De même, des festivals s’organisent dans un souci du
lien à l’autre où se cherchent et parfois se
trouvent des films d’actions (de la pensée, de l’agir.)
Nul besoin d’horizons exotiques (Cannes et ses avatars), il
suffit de passer le périph et savoir dénicher
en Seine Saint Denis quelques fers de lances de ces mouvements
contestataires en cinéma : Festivals Frontières
en novembre 2001 où l’on a pu découvrir Samir
Abdallah et le collectif L’Yeux Ouverts (Dalida Ennadre et
son film plusieurs fois primés El Batalett,
femmes de la médina, Yasmine Kassari Quand les hommes
pleurent magistral où l’on songe à Loin
de Téchiné…) Les Rencontres dionysiennes en
Mars (cette 2ème édition fut consacrée
à L’exode avec, en avant première Wesh Wesh
de Rabah Ameur Zaïmeche, en salles ce mois-ci). Mais
aussi le Cinéma du Réel à Paris Beaubourg,
Traces de Vie à Clermont Ferrand, Les Assises du documentaire
de Lussas, à Marseille et des collectifs tels Braquages,
Nova Cinéma de Belgique, Zaléa tv.
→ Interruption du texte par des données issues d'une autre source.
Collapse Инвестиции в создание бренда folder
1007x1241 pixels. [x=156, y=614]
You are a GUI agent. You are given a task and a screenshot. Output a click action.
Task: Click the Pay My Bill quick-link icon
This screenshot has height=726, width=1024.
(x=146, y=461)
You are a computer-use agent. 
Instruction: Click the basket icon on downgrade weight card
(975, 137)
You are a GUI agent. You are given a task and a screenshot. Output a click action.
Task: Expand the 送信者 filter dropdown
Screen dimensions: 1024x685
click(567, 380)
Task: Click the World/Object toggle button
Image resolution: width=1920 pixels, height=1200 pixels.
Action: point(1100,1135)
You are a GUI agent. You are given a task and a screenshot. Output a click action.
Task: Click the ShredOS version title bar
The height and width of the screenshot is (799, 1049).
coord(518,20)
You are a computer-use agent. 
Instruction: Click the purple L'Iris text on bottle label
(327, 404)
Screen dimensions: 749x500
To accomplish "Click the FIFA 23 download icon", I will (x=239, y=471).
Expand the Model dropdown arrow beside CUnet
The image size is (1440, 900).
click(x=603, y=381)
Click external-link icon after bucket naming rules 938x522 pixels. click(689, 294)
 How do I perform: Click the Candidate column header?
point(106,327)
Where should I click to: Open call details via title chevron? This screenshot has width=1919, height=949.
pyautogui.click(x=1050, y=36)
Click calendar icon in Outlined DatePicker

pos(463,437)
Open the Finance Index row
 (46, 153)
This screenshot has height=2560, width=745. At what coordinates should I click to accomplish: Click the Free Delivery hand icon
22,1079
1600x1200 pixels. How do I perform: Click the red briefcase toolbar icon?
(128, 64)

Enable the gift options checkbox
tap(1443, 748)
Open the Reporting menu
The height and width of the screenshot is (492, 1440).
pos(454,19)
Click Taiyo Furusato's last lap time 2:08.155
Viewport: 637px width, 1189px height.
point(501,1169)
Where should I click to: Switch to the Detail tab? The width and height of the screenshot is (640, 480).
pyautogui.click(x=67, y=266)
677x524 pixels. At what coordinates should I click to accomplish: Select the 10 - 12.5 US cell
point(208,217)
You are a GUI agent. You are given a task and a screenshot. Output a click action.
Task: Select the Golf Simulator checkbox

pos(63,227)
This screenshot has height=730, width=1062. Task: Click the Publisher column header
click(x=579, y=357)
Mais aussi
des maisons de productions engagées telle Les Films
d’Ici de Serge Lalou et Richard Copans (voir à ce sujet
l’entretien réalisé avec Richard Copans, caméraman,
producteur et ami du défunt Robert Kramer lors de la
sortie du film Cité de la plaine.)
Quels liens avec le livre
Cinéma Pop ? Une intuition que quelque chose peut
se faire en cinéma actuellement, un acte pop et politique
comme il y a eu quarante ans déjà. C’était
Godard, Rouch, Chris Marker, Resnais, Hanoun, Franju, Duras,
Eustache, les Straub, Bernard Cuau, René Vautier en
France, mais aussi ailleurs Miklos Jancso, Glauber Rocha,
Syberberg, Oshima, Pasolini, Bertolucci, Iosseliani, Joris
Ivens, Harun Farocki, Skolimowski, des cinéastes hommes
et femmes pour qui lutte, combat, engagement, survie, classe,
politique, point de vue, propagande, révolution, changer
la vie, utopie se façonnaient en autant de films et
d’actes militants. Certains sont morts, d’autres continuent,
inébranlables et incorruptibles tels Jean-Marie Straub
et Danièle Huillet avec Ouvriers, Paysans (sortie
fin Septembre 2001.) La lecture de cet ouvrage, conçu
à l’occasion de la manifestation Cinéma et Politique
à la B.P.I du Centre Pompidou en mai et juin 2001 dans
le cadre de l’exposition "Les années Pop", a valeur
de témoignage (les auteurs, chacun dans un geste particulier
et militant, furent acteurs de ce mouvement cinématographique
et politique) d’un temps passé où le regard
et l’analyse critique de ceux même qui y participèrent
s’élaborent dans le champ du discours politique.